Uncommon: Ventricular tachyarrhythmias, Hypotension, Edema, Antibiotic associated colitis (in very rare cases associated with life threatening complications), Seizures of various clinical manifestations (incl. grand mal convulsions), Hallucination, Renal impairment and renal failure (due to dehydration esp. in elderly with pre- existing renal disorders).
There have been very rare cases of the following side effects reported following treatment with other fluoroquinolones, which might possibly also occur during treatment with moxifloxacin: hypernatraemia, hypercalcaemia, haemolytic anaemia, rhabdomyolysis, photosensitivity reactions.
Drug Interactions
For the following substances absence of a clinically relevant interaction with Moxifloxacin was proven: atenolol, ranitidine, calcium supplements, theophylline, oral contraceptives, glibenclamide, itraconazole, digoxin, morphine, probenecid. No dose adjustment is necessary for these drugs.

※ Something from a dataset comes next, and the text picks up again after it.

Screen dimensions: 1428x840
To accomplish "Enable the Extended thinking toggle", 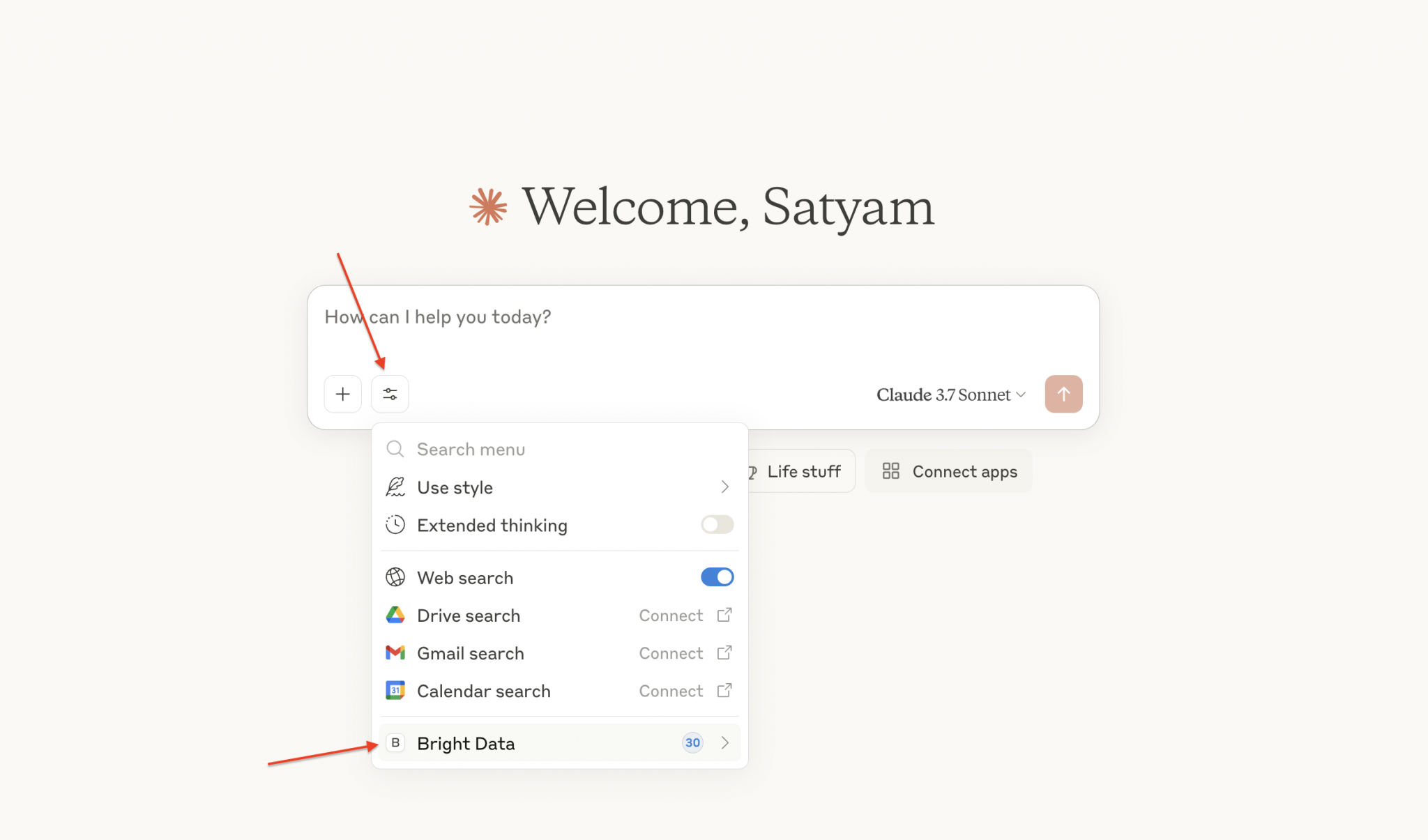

Antacids, minerals and multi-vitamins: Concomitant ingestion of Moxifloxacin together with antacids, minerals and multi-vitamins may result in impaired absorption of the drug due to formation of chelate complexes with the multi-valent cations contained in these preparations. This may lead to plasma concentrations considerably lower than desired. Hence, antacids, anti-retroviral drugs and other preparations containing magnesium or aluminium, sucralfate and agents containing iron or zinc should be administered at least 4 hours before or 2 hours after ingestion of an oral moxifloxacin dose.
Warfarin: No interaction during concomitant treatment with warfarin on prothrombin time and other coagulation parameters has been observed.

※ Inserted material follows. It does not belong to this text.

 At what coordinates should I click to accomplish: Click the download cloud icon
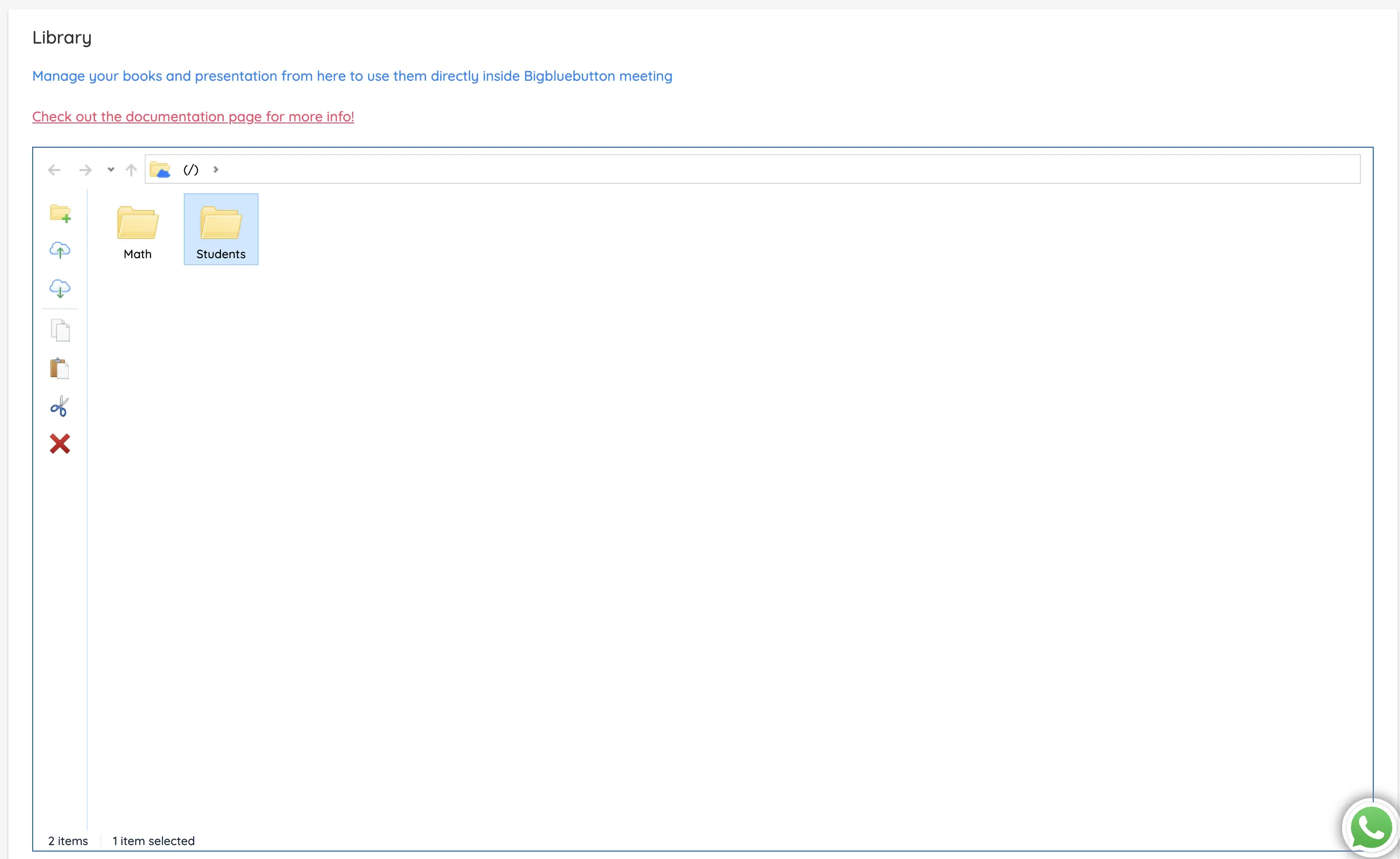coord(59,288)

Changes in INR (International Normalized Ratio): Cases of increased anticoagulant activity have been reported in patients receiving anticoagulants concurrently with antibiotics, including Moxifloxacin. The infectious disease (and its accompanying inflammatory process), age and general status of the patient are risk factors. Although an interaction between Moxifloxacin and warfarin was not demonstrated in clinical trials, INR monitoring should be performed and, if necessary, the oral anticoagulant dosage should be adjusted as appropriate.
Digoxin: The pharmacokinetics of digoxin are not significantly influenced by moxifloxacin and vice versa. After repeated dosing in healthy volunteers moxifloxacin increased Cmax of digoxin by approximately 30 % at steady state without affecting AUC or trough levels.

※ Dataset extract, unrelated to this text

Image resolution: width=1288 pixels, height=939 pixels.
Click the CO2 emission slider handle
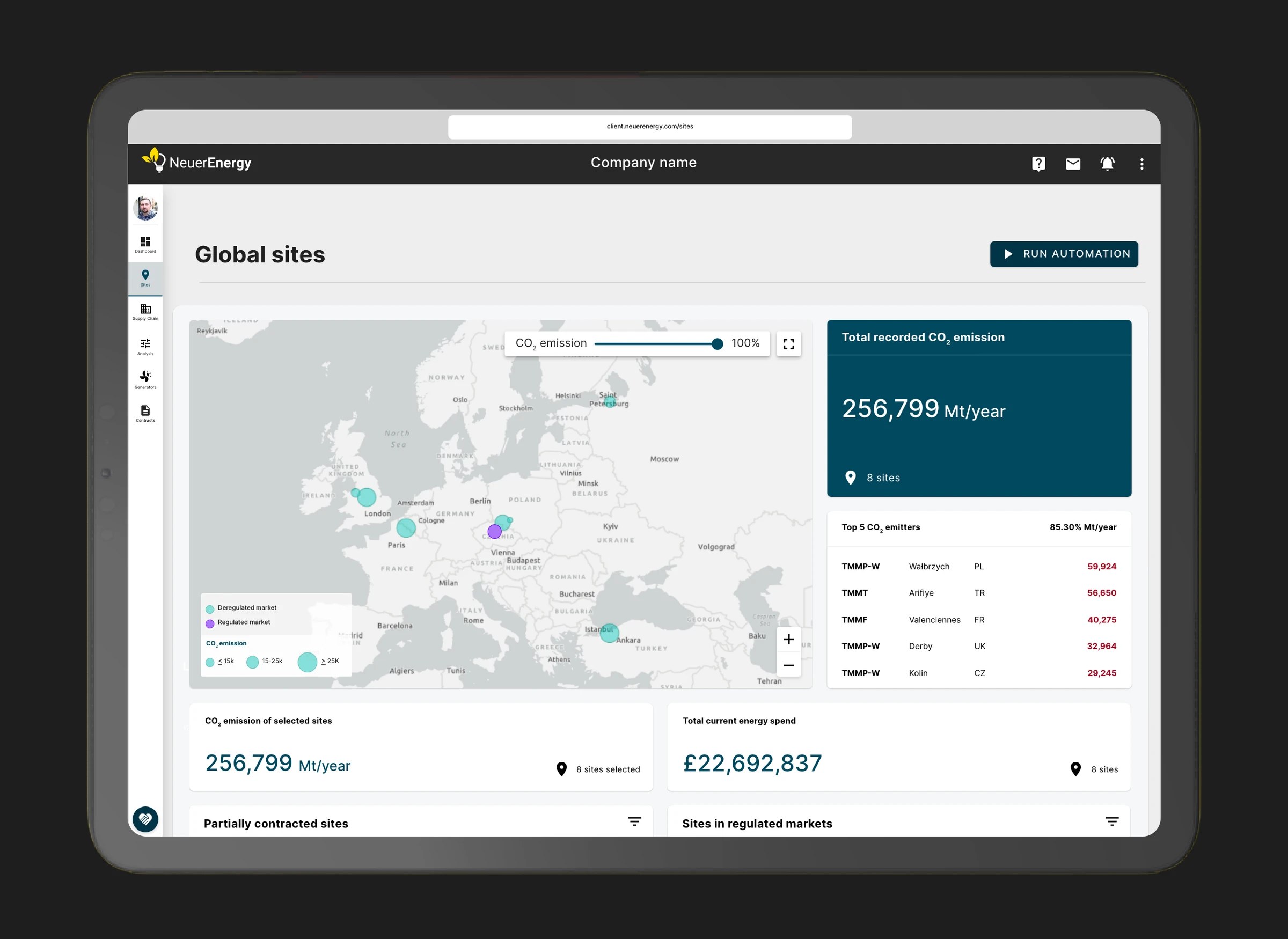[717, 344]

Charcoal: Concomitant dosing of charcoal and 400 mg oral Moxifloxacin reduced the systemic availability of the drug by more than 80 % by preventing absorption in vivo. The application of activated charcoal in the early absorption phase prevents further increase of systemic exposure in cases of overdose. After intravenous drug administration carbo medicinalis only slightly reduces systemic exposure (approx. 20%).
Food and dairy products: Absorption of moxifloxacin was not altered by food intake (including dairy products). Therefore, Moxifloxacin can be taken independent from food intake. An additive effect on QT interval prolongation of moxifloxacin and other medicinal products that may prolong the QTc interval cannot be excluded. This might lead to an increased risk of ventricular arrhythmias, including torsade de pointes. Therefore co-administration of moxifloxacin with any of the following medicinal products is contraindicated: anti-arrhythmics class IA (eg. Quinidine, hydroquinone, disopyramide); anti-arrhythmics class III (e.g. amiodarone, sotalol,dofetilide, ibutilide); antipsychotics (e.g phenothiazines, pimozide, sertindole, haloperidol, sultopride); tricyclic antidepressive agents; certain antimicrobial agents (sparfloxacin, erythromycin IV, pentamidine, antimalarials particularly halofantrine); certain antihistaminics (terfenadine, astemizole, mizolastine); others (cisapride, vincamine IV, bepridil, diphemanil).
Storage
Store below 30°C and protect from moisture.
MIMS Class
ATC Classification
J01MA14 - moxifloxacin ; Belongs to the class of fluoroquinolones. Used in the systemic treatment of infections.
Presentation/Packing
FC tab 400 mg (pink coloured, capsule shaped, biconvex, debossed with '80' on one side and 'l' on the other side) x 3 x 10's, 10 x 10's.